Não se pode também desconsiderar o fato de que os objetivos e finalidades do programa podem estar superdimensionados. De fato, os obstáculos para melhorar a alfabetização das crianças são muitos, conforme o discurso das professoras mostra. Um programa que coloca um assistente de alfabetização um dia por semana na sala de aula, mesmo se o trabalho for muito bem feito, talvez fosse insuficiente diante dos desafios postos.

Sobre a questão da discricionariedade dos atores de linha de frente na implementação do PMAlfa, os depoimentos das professoras e das gestoras mostra que ela advém principalmente da autoridade docente. As professoras têm autonomia para definir o trabalho das assistentes em suas salas e as equipes gestoras reconhecem isso. Ademais, as gestoras também utilizam o discurso da experiência dessas professoras, confrontada com a inexperiência das assistentes.

Outra fonte da discricionariedade advém das próprias regras do programa e da forma como foram comunicadas para as escolas. No primeiro caso, as regras são bastante flexíveis com relação à forma de atuação das assistentes, permitindo assim que as escolas possam decidir a esse respeito. A forma de comunicação sobre o programa e o pouco contato com as coordenações locais também deixam os atores de linha de frente com grande espaço de discricionariedade. Some-se a isso a distância em relação ao MEC, que torna fluido o controle do “principal” sobre o “agente”. O resultado, na prática, é haver um programa diferente executado em cada escola.

Também a ausência do “público-alvo” da política (pais, mães ou responsáveis pelas crianças) nas decisões sobre sua implementação deixa essas decisões inteiramente nas mãos de professoras e gestoras, mas principalmente destas últimas.
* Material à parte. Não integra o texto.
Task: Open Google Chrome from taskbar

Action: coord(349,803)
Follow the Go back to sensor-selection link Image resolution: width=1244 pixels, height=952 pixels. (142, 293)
Nesse sentido, nas três escolas pesquisadas a discricionariedade é bastante elevada, o que transparece nas falas dos próprios atores de linha de frente.

Por outro lado, nem tudo pode ser explicado por meio do conceito de discricionariedade. No caso específico do PMAlfa, as idas e vindas do MEC e até as indefinições em razão das mudanças de governo podem contribuir para explicar as vicissitudes da implementação, o que é evidenciado também pela execução orçamentária muito baixa no segundo ano.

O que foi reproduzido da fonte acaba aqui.